Two University of Minnesota administrators whose accusations of sexual harassment by athletic director Norwood Teague led to his resignation publicly identified themselves
Two administrators at the University of Minnesota whose accusations of sexual harassment by athletic director Norwood Teague led to his resignation publicly identified themselves Thursday, called Teague's behavior toward them “frightening and wrong” and blamed him for their identities being leaked to the public.
Erin Dady, a special assistant to Minnesota president Eric Kaler, and Ann Aronson, a deputy chief of staff in the president’s office, issued a statement through the university. Both women say that they wanted to keep their identities a secret, but Teague sent an email to his colleagues referring to the incident, which happened at a retreat for university staff members.

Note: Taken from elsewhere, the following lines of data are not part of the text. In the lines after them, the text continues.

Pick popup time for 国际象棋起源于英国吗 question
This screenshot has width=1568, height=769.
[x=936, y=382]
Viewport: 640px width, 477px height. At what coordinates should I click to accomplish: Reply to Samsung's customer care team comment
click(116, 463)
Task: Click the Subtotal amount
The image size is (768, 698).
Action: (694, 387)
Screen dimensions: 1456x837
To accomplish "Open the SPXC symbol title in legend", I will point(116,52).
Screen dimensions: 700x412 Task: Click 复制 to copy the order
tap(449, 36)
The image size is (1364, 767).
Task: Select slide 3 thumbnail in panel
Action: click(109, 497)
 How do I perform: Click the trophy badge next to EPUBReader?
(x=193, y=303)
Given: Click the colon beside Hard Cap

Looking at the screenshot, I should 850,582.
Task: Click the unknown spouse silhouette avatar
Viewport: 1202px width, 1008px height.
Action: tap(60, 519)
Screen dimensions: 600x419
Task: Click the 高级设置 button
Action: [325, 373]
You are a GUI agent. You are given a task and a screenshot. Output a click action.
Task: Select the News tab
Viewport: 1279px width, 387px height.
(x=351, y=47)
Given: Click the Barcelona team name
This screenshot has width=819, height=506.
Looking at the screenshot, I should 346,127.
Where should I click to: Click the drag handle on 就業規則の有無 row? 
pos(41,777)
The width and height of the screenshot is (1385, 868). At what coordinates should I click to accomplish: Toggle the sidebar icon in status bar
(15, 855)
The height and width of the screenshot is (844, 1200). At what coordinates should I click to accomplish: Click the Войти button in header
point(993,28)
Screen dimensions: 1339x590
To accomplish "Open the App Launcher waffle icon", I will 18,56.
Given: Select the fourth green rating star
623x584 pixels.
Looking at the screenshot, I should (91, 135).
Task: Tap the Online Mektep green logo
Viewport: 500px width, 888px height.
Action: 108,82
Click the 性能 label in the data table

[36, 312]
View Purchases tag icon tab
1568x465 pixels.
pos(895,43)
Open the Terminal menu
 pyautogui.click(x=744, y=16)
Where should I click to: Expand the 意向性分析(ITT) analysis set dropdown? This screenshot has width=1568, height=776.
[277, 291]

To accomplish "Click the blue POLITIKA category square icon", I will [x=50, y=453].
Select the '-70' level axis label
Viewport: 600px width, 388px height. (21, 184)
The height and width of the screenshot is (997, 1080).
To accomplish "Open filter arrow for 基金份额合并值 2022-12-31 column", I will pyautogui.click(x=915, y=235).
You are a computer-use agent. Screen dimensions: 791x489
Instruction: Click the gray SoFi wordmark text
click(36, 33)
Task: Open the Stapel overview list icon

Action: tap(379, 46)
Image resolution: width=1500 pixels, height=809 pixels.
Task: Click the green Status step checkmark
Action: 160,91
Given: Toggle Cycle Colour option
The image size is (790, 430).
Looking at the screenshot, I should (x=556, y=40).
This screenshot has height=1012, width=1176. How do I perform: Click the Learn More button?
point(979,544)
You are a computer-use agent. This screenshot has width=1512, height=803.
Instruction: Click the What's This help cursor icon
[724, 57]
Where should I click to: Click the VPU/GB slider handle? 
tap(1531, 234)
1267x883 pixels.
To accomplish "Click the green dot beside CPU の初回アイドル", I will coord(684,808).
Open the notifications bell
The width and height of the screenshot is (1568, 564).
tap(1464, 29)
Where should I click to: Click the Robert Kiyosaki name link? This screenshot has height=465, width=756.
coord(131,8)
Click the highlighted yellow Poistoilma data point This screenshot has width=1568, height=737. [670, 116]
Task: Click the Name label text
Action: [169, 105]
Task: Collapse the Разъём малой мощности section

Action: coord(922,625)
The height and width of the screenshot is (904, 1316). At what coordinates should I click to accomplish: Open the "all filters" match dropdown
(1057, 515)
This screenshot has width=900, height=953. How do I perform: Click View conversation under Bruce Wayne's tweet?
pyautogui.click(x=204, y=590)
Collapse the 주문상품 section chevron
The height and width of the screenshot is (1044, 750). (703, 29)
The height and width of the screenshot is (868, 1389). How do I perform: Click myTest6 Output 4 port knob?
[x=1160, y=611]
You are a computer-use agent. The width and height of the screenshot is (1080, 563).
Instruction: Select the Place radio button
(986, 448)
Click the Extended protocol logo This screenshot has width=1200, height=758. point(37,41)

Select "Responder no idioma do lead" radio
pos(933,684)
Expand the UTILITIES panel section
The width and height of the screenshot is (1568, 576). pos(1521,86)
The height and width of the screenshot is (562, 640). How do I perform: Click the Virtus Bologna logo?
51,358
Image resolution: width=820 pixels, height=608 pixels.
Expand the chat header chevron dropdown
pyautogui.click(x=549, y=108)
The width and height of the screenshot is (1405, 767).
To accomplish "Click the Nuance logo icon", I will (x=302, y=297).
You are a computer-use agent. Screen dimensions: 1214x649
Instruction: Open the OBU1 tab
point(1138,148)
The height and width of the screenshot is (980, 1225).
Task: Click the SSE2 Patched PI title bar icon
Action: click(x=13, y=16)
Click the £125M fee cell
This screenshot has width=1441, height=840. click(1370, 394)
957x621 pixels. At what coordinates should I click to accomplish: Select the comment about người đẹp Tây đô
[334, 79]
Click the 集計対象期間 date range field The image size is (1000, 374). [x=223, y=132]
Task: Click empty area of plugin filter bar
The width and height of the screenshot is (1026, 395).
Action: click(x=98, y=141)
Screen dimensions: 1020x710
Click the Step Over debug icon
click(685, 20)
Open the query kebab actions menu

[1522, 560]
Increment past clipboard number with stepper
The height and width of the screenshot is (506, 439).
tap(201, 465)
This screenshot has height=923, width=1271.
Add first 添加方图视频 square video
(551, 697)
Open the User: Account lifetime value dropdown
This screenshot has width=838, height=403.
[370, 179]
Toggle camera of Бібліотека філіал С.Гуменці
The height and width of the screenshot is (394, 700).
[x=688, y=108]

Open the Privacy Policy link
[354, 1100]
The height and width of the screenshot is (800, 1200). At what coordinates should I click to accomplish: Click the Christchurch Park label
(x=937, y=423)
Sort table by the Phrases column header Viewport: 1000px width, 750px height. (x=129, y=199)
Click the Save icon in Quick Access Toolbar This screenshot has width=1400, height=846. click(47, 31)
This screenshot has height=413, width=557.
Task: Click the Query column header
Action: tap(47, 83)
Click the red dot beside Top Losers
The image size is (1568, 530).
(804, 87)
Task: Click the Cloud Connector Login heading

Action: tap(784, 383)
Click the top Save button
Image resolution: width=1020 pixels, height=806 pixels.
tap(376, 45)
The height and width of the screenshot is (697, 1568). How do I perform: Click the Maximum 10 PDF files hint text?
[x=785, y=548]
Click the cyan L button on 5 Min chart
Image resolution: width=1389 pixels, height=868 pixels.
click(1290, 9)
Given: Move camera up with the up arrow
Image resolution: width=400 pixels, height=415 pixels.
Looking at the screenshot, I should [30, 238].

“With only a dozen women having attended the retreat, our identities have been rumored and speculated about. And some members of the media have sought to discover who we are," the statement said.
“We therefore decided to reveal our identities ourselves, today, in this public statement. We ask you to respect our privacy and the privacy of others who decide to take such action.”
The women also called Teague's harassment "a predatory act."
Teague resigned from Minnesota last week. The school released transcripts of sexual harassment complaints against him by the women. Teague was accused of groping both women at the retreat and sending sexually explicit text messages to one of them.
Earlier this week, the Minneapolis Star Tribune also published a first-person story by men’s basketball beat reporter Amelia Rayno, who alleged Teague sexually harassed her over a period of several months, including groping her at a bar and sending her suggestive text messages in 2013.
The university released a timeline of events in the sexual harassment incidents involving Dady and Aronson, which started July 15 on a retreat for senior leadership. The women say they were harassed that day and reported it to President Kaler’s office the next day.
Kaler spoke to Teague on July 17, and the two women were interviewed by the school’s Office of Equal Opportunity and Affirmative Action. The school hired an outside investigator the following week to conduct an investigation.
Teague submitted his resignation on Aug. 6 and it was announced the next day.
“I applaud the courageousness of Ann and Erin in this very difficult situation. They have placed their own personal privacy at risk to prevent this from happening to others. They and anyone who bravely faced sexual harassment and assault should be supported and considered role models by all of us,” Kaler said.